Er zijn echter veel goed uitgevoerde, grootschalige studies uitgevoerd die er niet in zijn geslaagd een verband aan te tonen tussen thimerosal en autisme. Een panel van het Instituut voor Geneeskunde onderzoekt deze studies nu. De rapporten omvatten een grote Deense studie die concludeerde dat er geen oorzakelijk verband bestond tussen vaccinatie bij kinderen met behulp van thimerosal-bevattende vaccins en de ontwikkeling van een autismespectrumstoornis en een Amerikaanse studie naar blootstelling aan kwik, lood en andere zware metalen. Zowel de American Academy of Pediatrics als de Centers for Disease Control and Prevention stellen dat er geen verband bestaat tussen autisme en het MMR-vaccin of een ander vaccin.
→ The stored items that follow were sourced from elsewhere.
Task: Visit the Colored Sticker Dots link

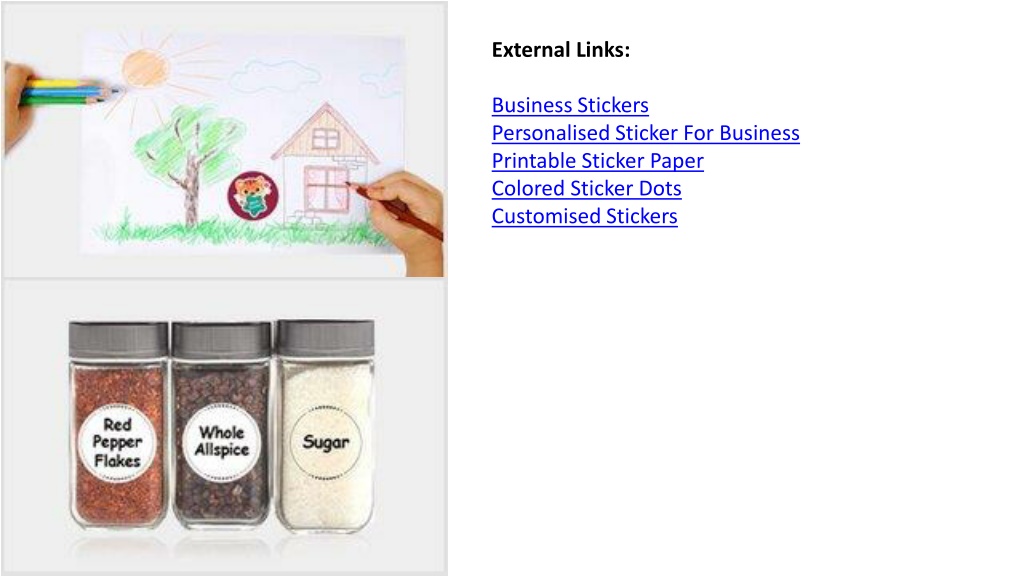Action: [586, 189]
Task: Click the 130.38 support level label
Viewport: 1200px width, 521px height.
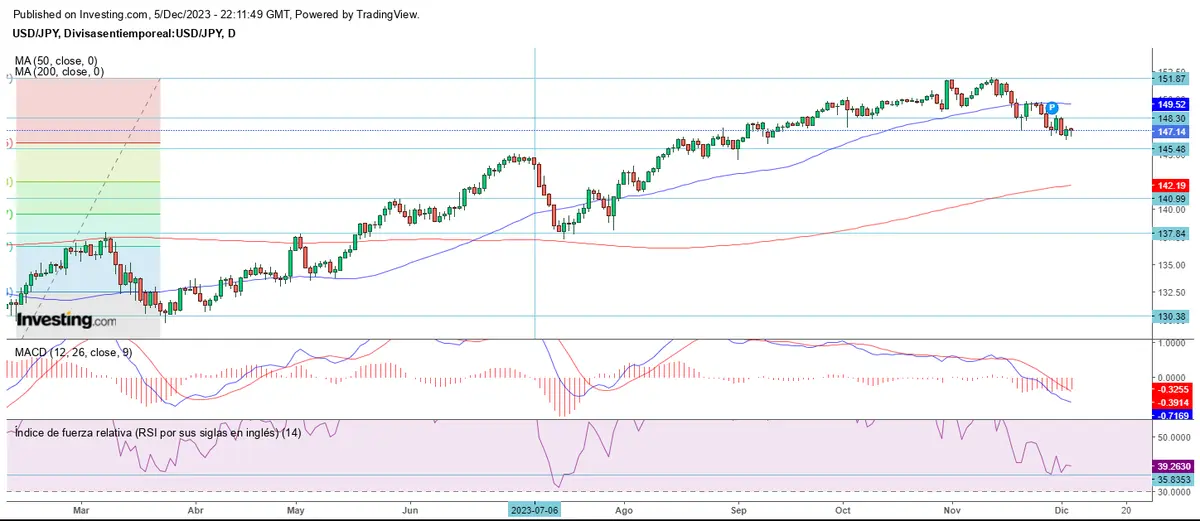Action: coord(1171,316)
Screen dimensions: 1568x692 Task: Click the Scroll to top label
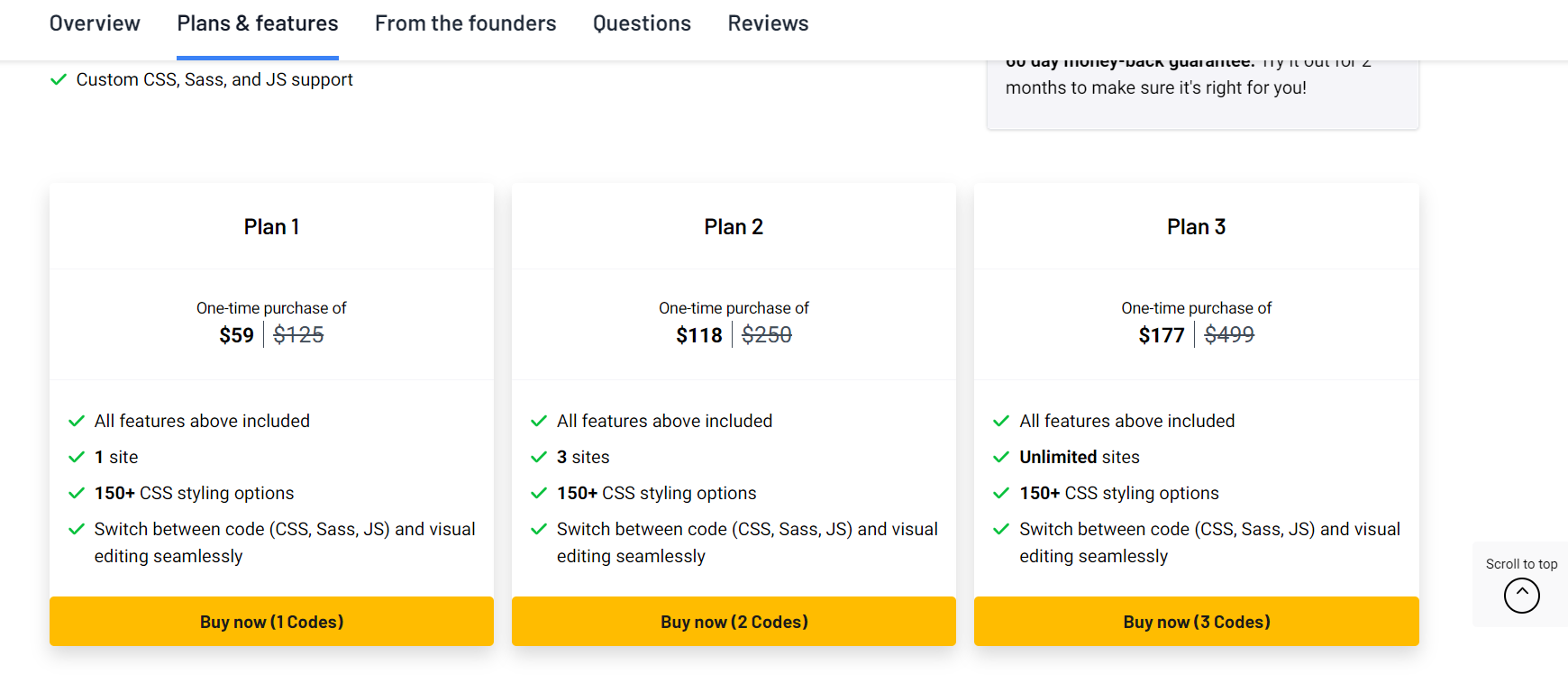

Andere potentiële oorzaken van autisme zijn milieutoxinen, met inbegrip van pesticiden en zware metalen zoals kwik. Zware metalen worden nu zeker vaker in het milieu aangetroffen dan in het verleden. Het kan zijn dat mensen met autisme of die met een hoger risico om het te ontwikkelen gevoeliger zijn dan anderen voor deze toxines.